### What is required
A partial copy is required: transcribe exactly the lines from the one containing "Viewport: 750px width, 1285px height." through the last line below, without any pictures.

(Stored data)
---

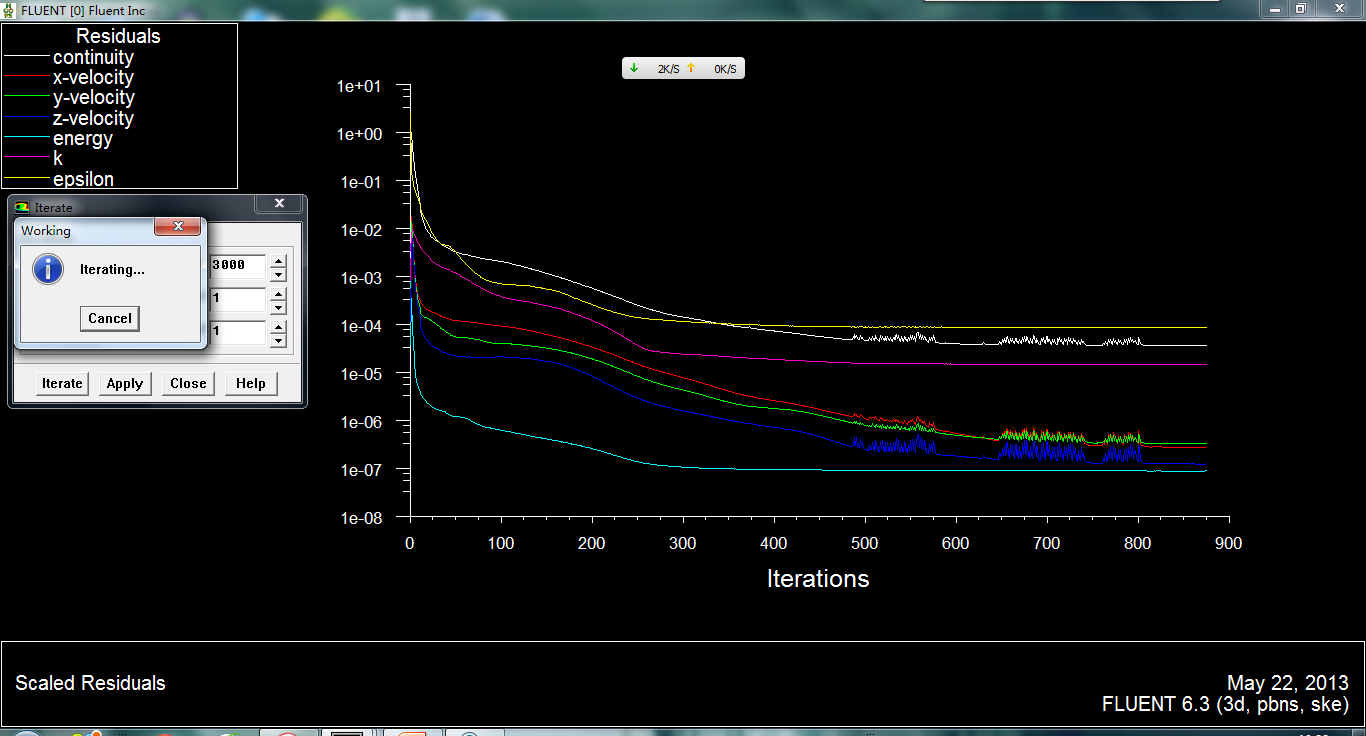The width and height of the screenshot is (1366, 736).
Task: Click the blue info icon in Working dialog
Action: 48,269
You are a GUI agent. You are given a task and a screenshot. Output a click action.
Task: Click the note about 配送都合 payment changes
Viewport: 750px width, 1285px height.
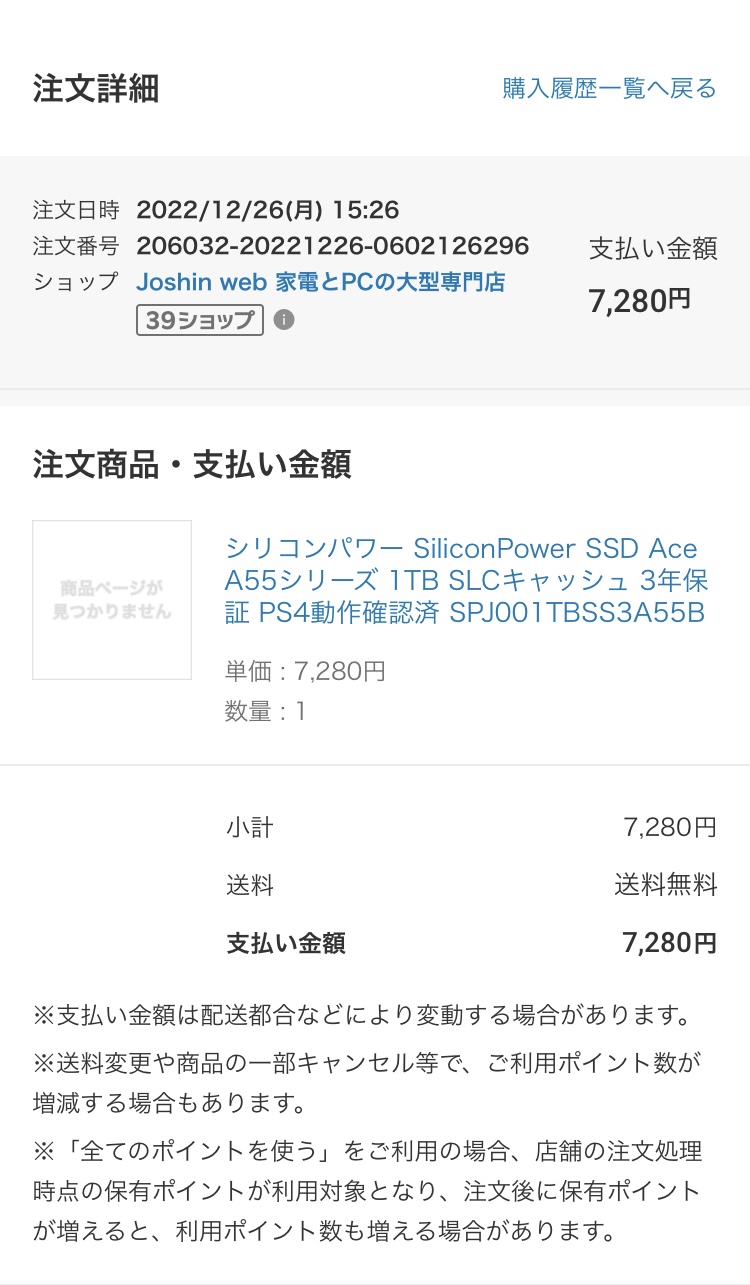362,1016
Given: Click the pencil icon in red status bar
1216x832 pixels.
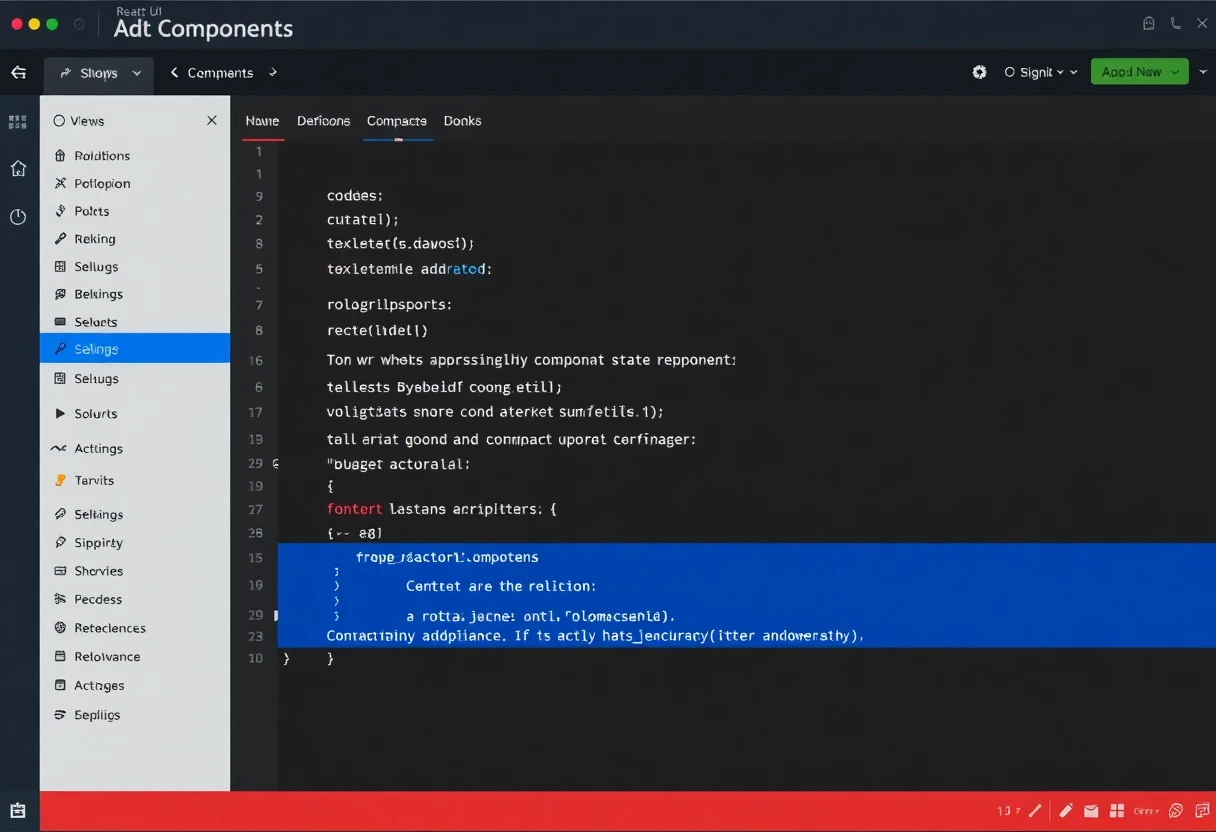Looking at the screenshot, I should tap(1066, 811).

---

### Output
Viewport: 750px width, 1285px height.
362,1016
Given: Click the pencil icon in red status bar
1216x832 pixels.
Looking at the screenshot, I should tap(1066, 811).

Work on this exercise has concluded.